◆ TRY IT ◆
The required output is the lines below from the line containing "The image size is (1456, 819)." to the line containing "Refresh the package", inclusive, retyped exactly. No other lines belong in it.

------------------------------------------------------------

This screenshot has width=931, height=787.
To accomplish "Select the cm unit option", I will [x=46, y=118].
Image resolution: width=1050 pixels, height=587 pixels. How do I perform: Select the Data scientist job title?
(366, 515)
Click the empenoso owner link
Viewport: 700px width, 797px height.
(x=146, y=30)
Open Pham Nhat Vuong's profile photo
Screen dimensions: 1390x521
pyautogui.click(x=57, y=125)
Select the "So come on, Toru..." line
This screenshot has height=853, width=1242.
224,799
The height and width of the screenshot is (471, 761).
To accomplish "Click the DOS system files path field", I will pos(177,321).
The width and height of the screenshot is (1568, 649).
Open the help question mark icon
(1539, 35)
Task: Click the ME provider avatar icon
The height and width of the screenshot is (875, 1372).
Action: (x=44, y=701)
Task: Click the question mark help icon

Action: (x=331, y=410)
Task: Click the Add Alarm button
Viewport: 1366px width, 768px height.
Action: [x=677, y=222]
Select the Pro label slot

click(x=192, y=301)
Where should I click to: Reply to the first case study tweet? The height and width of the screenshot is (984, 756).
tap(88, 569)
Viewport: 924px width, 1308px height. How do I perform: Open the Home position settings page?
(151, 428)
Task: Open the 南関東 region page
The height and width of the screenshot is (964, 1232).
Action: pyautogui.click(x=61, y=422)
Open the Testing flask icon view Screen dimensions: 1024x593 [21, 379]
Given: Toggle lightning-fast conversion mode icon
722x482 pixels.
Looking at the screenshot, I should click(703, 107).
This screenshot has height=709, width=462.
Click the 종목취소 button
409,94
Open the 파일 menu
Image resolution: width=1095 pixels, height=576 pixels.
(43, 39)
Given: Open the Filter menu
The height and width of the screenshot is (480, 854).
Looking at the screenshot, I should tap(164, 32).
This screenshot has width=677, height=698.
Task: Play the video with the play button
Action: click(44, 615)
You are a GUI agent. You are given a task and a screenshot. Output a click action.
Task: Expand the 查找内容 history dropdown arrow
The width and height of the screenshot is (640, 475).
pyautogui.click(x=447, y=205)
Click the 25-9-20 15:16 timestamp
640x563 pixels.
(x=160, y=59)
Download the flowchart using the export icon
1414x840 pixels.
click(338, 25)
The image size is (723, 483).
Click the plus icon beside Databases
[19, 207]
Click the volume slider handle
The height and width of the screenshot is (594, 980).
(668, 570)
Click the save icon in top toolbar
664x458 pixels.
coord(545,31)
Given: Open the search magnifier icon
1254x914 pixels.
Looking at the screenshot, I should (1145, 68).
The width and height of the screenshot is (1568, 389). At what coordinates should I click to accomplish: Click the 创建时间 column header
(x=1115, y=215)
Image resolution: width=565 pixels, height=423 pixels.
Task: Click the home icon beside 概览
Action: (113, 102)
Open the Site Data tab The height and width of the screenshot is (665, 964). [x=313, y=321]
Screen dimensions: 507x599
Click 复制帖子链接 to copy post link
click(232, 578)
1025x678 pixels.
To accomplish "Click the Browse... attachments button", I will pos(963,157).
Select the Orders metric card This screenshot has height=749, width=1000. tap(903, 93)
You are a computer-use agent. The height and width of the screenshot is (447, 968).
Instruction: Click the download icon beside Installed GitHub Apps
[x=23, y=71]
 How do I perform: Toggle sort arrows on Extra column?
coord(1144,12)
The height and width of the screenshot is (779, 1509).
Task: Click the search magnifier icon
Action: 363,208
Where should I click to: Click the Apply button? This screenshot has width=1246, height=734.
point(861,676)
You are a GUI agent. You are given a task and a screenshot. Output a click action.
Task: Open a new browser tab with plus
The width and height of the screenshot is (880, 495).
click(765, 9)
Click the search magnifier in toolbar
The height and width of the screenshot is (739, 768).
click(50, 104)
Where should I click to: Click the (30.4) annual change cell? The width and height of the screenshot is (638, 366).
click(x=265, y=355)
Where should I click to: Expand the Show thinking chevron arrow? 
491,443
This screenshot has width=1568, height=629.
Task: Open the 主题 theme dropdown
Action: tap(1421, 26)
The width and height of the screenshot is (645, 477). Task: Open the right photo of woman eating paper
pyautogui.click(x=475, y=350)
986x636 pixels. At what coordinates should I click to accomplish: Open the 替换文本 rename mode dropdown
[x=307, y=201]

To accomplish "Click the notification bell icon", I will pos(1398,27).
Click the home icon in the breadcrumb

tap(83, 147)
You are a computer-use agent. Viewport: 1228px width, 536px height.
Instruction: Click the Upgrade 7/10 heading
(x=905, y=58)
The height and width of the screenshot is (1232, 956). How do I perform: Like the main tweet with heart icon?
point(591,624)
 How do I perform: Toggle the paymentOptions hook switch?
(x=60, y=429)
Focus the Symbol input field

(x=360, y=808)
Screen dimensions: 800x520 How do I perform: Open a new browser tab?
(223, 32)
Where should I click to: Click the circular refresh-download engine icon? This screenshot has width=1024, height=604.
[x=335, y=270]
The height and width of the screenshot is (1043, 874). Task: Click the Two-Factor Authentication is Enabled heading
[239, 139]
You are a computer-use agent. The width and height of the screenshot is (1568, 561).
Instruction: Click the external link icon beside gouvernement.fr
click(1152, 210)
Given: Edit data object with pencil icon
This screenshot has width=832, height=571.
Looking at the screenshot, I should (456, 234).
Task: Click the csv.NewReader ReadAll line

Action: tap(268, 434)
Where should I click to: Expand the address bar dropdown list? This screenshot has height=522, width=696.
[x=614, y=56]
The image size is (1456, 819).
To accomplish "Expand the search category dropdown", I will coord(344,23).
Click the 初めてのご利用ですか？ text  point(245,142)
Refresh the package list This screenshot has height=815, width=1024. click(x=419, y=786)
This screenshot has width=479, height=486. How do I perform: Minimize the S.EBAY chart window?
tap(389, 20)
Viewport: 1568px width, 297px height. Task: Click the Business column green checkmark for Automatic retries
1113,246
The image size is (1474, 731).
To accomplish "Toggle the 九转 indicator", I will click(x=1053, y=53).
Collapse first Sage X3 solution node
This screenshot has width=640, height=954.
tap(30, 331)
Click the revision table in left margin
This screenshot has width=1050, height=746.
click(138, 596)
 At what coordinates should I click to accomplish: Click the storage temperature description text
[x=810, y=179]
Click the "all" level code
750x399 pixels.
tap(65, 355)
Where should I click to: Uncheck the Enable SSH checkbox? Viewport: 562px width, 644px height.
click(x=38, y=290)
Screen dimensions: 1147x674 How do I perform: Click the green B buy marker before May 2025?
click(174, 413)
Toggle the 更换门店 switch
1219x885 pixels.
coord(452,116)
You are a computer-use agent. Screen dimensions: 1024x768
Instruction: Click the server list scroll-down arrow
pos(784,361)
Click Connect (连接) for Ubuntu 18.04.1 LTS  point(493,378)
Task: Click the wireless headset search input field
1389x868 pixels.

------------------------------------------------------------

◆ EXERCISE RESPONSE ◆
The image size is (1456, 819).
To accomplish "Expand the search category dropdown", I will coord(344,23).
Click the 初めてのご利用ですか？ text  point(245,142)
Refresh the package list This screenshot has height=815, width=1024. click(x=419, y=786)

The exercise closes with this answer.